In fact, K. C. Moon, the director of the Oklahoma Criminal Justice Resource Center, a research agency under the Legislature, said Oklahoma, with 2,336 women in prison, had a female incarceration rate of 131 per 100,000, more than double the national average of 60 per 100,000.

Mr. Moon, who is helping the task force, said the basic reason Oklahoma incarcerated women at such a high rate "is that women are convicted more for low-level drug and property crimes than men are, and the Oklahoma criminal justice system seems to send those people to prison more than in other states."

"It is Oklahoma's attitude toward those types of crimes and a thirst for vengeance," Mr. Moon said. "We are a Bible Belt state living in the Old Testament."

Ms. Pemberton, in the Mabel Bassett Correctional Center, 25 miles east of Oklahoma City, echoed that view. "Women get these really long sentences because everything here is straight out of the Old Testament," she said. "I think you can't bring the New Testament over the state line."

When she was arrested and charged with robbery for stealing money out of cash registers in six stores over three days, the prosecutor initially made her an offer of 100 years in prison in exchange for a guilty plea.

"When they told me that, I said I would go to trial, because I have never hurt anyone physically in my life," Ms. Pemberton said. "But they have a way of wearing you down. I sat in the county jail for three months, and you're lucky to get three showers a week."

"It's assembly-line justice," Ms. Pemberton said. "They want to get it over as fast as they can without the expense of a trial."

Women in Oklahoma accept plea-bargains 99 percent of the time, state figures show. And Ms. Pemberton eventually agreed to a 35-year sentence. There are several other reasons for Oklahoma's high rate of incarcerating women, the task force has found. The state's arrest rate for women is 62 percent higher than the national average, and its drug-crime arrest rate for women is 116 percent above the national average.

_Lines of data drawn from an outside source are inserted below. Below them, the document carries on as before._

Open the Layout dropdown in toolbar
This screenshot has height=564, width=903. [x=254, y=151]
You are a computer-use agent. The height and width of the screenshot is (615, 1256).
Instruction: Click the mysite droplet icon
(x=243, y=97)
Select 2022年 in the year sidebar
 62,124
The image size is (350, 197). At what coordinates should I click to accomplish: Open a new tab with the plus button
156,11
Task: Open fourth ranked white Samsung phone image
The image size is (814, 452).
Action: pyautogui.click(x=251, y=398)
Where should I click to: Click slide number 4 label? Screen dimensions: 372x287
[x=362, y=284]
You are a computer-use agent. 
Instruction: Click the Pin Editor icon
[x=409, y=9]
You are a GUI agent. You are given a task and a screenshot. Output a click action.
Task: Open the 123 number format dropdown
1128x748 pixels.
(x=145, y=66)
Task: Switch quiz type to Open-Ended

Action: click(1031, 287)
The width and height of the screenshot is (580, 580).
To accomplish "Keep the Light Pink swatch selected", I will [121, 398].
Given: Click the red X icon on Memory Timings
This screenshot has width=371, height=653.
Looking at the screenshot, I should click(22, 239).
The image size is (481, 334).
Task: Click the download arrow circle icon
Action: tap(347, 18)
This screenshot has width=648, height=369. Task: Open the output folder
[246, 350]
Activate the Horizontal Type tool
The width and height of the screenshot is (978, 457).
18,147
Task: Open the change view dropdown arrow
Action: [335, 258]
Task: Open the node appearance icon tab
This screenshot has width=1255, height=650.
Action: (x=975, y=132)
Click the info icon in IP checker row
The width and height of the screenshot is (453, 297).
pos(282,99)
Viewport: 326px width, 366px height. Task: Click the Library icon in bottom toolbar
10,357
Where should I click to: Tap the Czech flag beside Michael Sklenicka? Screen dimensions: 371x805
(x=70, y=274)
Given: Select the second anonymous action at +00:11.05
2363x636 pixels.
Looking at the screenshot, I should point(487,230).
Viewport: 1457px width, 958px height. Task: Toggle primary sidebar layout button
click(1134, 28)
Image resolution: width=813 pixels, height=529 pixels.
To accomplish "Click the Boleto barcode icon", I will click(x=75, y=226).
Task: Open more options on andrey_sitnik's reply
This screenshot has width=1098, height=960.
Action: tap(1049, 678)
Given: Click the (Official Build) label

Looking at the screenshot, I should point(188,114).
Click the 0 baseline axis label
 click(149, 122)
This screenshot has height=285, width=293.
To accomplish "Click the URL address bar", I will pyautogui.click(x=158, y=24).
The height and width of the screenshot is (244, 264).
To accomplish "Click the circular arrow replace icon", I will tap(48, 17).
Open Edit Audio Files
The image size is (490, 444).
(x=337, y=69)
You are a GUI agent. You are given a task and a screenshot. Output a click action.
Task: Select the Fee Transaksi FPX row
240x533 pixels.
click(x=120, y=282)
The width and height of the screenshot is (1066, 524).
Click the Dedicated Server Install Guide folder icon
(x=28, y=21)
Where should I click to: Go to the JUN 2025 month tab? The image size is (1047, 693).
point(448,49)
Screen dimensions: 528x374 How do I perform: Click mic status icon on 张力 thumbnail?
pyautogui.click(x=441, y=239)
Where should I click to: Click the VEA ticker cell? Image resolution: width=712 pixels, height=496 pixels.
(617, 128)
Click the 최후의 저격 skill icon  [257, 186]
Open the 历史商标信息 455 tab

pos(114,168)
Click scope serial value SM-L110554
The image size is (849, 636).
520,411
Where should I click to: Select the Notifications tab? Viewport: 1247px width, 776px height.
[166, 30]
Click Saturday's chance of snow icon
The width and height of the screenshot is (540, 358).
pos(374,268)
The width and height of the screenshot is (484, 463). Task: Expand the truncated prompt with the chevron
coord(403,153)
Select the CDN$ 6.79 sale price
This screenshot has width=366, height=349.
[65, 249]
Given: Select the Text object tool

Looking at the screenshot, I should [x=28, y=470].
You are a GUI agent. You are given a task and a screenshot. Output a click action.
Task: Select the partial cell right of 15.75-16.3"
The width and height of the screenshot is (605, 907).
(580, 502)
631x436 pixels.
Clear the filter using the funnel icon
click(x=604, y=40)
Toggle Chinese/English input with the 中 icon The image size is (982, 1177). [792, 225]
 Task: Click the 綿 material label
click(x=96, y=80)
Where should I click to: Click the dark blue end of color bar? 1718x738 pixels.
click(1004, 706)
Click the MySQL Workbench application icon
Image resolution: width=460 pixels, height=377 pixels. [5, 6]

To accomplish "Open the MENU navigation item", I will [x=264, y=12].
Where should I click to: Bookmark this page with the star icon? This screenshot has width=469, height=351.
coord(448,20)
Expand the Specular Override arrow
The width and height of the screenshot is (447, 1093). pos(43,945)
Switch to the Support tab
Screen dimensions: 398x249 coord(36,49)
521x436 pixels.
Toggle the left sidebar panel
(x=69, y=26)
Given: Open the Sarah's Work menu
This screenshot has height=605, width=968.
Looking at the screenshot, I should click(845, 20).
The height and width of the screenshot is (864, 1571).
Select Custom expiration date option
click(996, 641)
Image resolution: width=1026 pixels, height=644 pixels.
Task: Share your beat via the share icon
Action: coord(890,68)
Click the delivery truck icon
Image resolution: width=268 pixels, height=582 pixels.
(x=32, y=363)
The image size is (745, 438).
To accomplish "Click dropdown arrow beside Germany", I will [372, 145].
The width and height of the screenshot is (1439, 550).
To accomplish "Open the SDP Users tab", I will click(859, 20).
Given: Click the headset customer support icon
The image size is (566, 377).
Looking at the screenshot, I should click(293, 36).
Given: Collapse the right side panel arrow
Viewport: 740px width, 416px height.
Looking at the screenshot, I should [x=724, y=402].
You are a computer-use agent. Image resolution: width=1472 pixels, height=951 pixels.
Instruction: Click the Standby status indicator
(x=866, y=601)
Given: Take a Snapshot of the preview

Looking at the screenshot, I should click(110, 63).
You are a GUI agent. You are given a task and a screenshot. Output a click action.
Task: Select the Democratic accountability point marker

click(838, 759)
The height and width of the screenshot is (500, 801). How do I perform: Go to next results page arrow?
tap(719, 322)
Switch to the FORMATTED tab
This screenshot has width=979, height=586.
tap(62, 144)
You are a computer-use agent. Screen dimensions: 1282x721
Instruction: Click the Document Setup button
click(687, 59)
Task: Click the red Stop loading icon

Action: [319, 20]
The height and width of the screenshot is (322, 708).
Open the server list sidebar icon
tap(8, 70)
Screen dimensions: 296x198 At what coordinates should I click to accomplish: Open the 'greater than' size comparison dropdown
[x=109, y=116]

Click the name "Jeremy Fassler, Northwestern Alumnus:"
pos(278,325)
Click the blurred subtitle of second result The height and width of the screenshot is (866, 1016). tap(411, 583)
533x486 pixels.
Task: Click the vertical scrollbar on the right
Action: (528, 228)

Moreover, Oklahoma spends only half the national average on drug treatment, meaning women addicted to drugs have little chance of getting treatment. In addition, the county jails in Oklahoma are considered so overcrowded and in such poor shape that judges tend to convict women as felons and sentence them to terms of more than one year to make sure they get into a prison, rather than giving them shorter terms that would send them to a jail, Lieutenant Governor Fallin said.

Ms. Fallin, a Republican, said that despite the state's disproportionate female incarceration rate, "we don't apologize for being tough on crime."

The increase in women being sent to prison has a greater impact than the numbers by themselves suggest, experts said. "When you arrest a woman, you are also disrupting the lives of her children," said Ann Jacobs, executive director of the Women's Prison Association, a New York organization that helps female inmates and their families. A large majority of women sent to prison have children, and they are often sole care givers, so the children must be farmed out to a grandparent or placed in foster care, Ms. Jacobs said.

Mr. Moon said he found that when the expenses of placing the children of incarcerated mothers in foster care are added, it costs the state 31 percent more to imprison a woman than a man.

At the Mabel Bassett prison, Carla Register is serving a 20-year sentence. She was stopped by the police, and drug-making ingredients were found in her car. It was the third drug conviction for Ms. Register, 41. She says she would like to get drug treatment, but because Oklahoma spends only 1 percent of its prison budget on treatment there is virtually none at Mabel Bassett. Besides, she is not eligible for treatment until a few months before her release.

Melissa Schrick, 35, represents another kind of female offender-the clever forger or embezzler. On her personal computer, Ms. Schrick created seven paychecks, which she cashed. She received a sentence of eight years, plus three years in federal prison, because some of the checks were for more than 10,000, the threshold for a federal crime.

"If I didn't accept the eight years, the prosecutor told me they would give me seven years on each check," Ms. Schrick said. "I sat in jail for seven months before I accepted the plea deal."